Article by R ∴ W ∴ Brother Roderick M. MacDonald and R ∴ W ∴ Brother Karl R. Olson
In the late Colonial Period, Portsmouth was a major east coast seaport and, as the capital of colonial New Hampshire, the hub of activity for the Colony of New Hampshire. Among the more significant institutions in colonial Portsmouth was St John’s Lodge No. 1, which had been constituted from the Grand Master of Masons in England in 1736. The town also boasted a number of Taverns that served as the community’s “social centers”. In 1766 a local merchant and member of St. John’s Lodge John Stavers built a new tavern called the Earl of Halifax Tavern and through the encouragement of his fellow Freemasons, included a room on the third floor large enough to accommodate the regular meetings of the Lodge.
The building contained a number of innovations for its time. Three-story wooden structures were relatively rare in areas north of Boston, but even rarer was the placement of chimneys on both ends of the building rather than the central chimney and fireplaces so common to colonial New England construction. Stavers was at first criticized for this, but that criticism died quickly when it proved to be an extremely efficient method of heating the structure. Stavers even went to the extent of placing sand between the second-floor ceiling and third story floor so his guests in the second-floor bedrooms would not be disturbed by the noise coming from the third-floor meeting room.
His business as a tavern owner appears to have been very successful until the American colonies saw their long standing relationship with and ties to Great Britain begin to decline rapidly. As events leading to the American Revolution rapidly unfolded, Stavers was rumored by many in Portsmouth to “show loyalists sympathies”. Stavers denied this and went as far as to drop the name Earl of Halifax Tavern and rename his business the William Pitt Tavern. William Pitt, although a former British Prime Minister, was highly thought of by American colonists for sending troops to North America to end the French and Indian Wars and his opposition to British tax and control policies aimed at the Americans in the 1766-1774 era.
The taverns last “hurrah” came on July 8, 1789 when four members of St. John’s lodge (John Sullivan, Hall Jackson, Joseph Bass, Nathaniel Folsom) and one member from Rising Sun Lodge in Keene, N.H., (Alpheus Moore) met to form the Grand Masonic Lodge of New Hampshire and elect Major General John Sullivan the first Grand Master of New Hampshire.

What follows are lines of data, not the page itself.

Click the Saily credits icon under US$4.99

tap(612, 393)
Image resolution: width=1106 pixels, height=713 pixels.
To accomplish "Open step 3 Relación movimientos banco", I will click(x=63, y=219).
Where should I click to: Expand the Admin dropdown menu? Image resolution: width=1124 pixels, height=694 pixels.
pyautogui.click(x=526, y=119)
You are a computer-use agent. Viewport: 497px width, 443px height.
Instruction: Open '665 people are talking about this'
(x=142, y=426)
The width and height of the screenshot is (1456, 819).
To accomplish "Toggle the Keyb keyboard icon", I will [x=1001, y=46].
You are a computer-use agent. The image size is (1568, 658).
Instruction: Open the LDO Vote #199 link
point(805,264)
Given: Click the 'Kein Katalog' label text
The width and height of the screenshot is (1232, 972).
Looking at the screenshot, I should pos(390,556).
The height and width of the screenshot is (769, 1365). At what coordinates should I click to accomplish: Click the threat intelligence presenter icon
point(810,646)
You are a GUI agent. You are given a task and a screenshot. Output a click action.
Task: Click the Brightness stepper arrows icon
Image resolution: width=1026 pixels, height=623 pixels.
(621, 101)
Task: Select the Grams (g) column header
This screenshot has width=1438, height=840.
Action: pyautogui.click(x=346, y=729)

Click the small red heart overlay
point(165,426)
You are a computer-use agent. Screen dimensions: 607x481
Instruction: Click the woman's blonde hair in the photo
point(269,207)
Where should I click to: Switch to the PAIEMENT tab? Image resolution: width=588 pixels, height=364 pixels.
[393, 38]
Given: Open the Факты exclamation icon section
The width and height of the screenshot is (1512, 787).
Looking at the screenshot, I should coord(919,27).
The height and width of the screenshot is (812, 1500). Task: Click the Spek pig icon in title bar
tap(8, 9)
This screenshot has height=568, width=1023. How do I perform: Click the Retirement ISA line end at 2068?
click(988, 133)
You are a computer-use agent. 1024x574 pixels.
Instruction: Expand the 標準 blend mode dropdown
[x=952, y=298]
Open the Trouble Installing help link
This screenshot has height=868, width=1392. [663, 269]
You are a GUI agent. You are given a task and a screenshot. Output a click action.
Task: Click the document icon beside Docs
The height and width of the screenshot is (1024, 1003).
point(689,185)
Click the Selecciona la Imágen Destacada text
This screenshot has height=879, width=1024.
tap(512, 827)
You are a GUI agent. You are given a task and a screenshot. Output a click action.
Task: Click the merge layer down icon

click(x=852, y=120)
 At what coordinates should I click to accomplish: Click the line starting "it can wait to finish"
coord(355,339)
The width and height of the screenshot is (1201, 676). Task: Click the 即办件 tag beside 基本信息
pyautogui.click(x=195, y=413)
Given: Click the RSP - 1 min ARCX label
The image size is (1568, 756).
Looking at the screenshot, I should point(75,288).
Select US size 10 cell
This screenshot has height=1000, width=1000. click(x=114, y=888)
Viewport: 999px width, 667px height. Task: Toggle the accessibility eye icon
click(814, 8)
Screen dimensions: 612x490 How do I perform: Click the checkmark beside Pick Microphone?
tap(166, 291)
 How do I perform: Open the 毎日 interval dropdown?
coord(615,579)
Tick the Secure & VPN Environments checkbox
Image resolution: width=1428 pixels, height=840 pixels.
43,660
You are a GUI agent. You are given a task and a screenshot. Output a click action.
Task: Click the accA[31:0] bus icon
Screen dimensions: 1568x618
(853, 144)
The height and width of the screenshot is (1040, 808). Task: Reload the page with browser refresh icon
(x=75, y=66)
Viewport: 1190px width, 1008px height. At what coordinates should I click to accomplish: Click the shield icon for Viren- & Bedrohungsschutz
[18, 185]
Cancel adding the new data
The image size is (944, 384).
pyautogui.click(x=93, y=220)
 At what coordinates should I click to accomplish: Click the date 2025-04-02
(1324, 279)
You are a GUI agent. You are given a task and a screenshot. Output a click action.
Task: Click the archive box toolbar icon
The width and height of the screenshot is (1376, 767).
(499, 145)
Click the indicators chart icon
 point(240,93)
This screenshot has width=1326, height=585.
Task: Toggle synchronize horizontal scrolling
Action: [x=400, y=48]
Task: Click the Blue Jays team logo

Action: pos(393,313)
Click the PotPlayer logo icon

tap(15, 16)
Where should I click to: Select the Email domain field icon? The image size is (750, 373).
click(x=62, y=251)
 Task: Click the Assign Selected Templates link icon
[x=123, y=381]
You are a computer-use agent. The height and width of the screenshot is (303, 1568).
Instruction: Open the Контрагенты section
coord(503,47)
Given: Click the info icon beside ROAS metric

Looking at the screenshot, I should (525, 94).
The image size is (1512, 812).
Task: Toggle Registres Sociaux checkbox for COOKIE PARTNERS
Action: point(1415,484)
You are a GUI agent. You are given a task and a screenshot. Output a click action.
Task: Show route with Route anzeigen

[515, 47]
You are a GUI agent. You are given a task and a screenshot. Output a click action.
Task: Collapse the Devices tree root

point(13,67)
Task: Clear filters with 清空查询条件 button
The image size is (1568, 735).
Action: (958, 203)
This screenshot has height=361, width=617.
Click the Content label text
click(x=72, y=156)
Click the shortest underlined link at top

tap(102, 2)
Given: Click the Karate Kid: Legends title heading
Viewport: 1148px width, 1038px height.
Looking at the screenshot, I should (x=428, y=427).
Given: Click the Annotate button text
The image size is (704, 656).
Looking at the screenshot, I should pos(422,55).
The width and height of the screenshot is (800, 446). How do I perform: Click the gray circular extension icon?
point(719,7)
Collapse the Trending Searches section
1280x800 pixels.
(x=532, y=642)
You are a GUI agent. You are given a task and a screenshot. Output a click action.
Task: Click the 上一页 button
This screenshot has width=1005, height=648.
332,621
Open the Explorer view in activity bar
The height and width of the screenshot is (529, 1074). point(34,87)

St John’s Lodge continued to meet there until 1792 when they moved to other local meeting places in the city of Portsmouth.
John Stavers died in 1797, passing his tavern to his two daughters who apparently had little luck keeping it as a profitable business. They finally closed the tavern for good a few years later and were said to have subdivided it between their two families as living quarters. This began a two centuries decline whereby the building was further divided into smaller and smaller apartments eventually leaving the structure a deteriorating tenement that by the early 1960s stood condemned.
During the late 1950s, a historic building preservation organization was launched to save as many of the city’s old “South End” historic homes as possible (including the Pitt Tavern). By 1964 this group had evolved into Strawbery Banke. They reached out to the Grand Lodge of New Hampshire to see if a partnership could be formed to preserve this historic structure. In 1964 at the 175th Anniversary of the founding of Grand Lodge, several members got together and placed a commemorative plaque on the building to remember what part it played in the founding of our Grand Lodge. By 1977 an agreement was formulated to renovate the structure with a Lodge Room on the third floor, a Masonic Museum on the second floor, and Strawbery Banke using the first floor. A capital campaign ensued and it took nearly seven years to raise the funds and renovate the structure.
Through the fundraising efforts of the Grand Lodge committee, a decision was made to form William Pitt Tavern Lodge No. 1789. The Lodge was chartered on July 8, 1983 as a special lodge, not empowered to perform the symbolic degrees, but to raise funds necessary to restore and maintain the tavern, with a further goal to provide a place where Lodges in this jurisdiction could hold a meeting and confirm degrees if they wished.
All these years later, the Grand Lodge of New Hampshire is one of the few if not the only Grand Lodge in the United States to retain the original meeting room where this Grand Lodge was formed, still consecrated as a Lodge room where constituent Lodges can meet and confer degrees in its historic confines.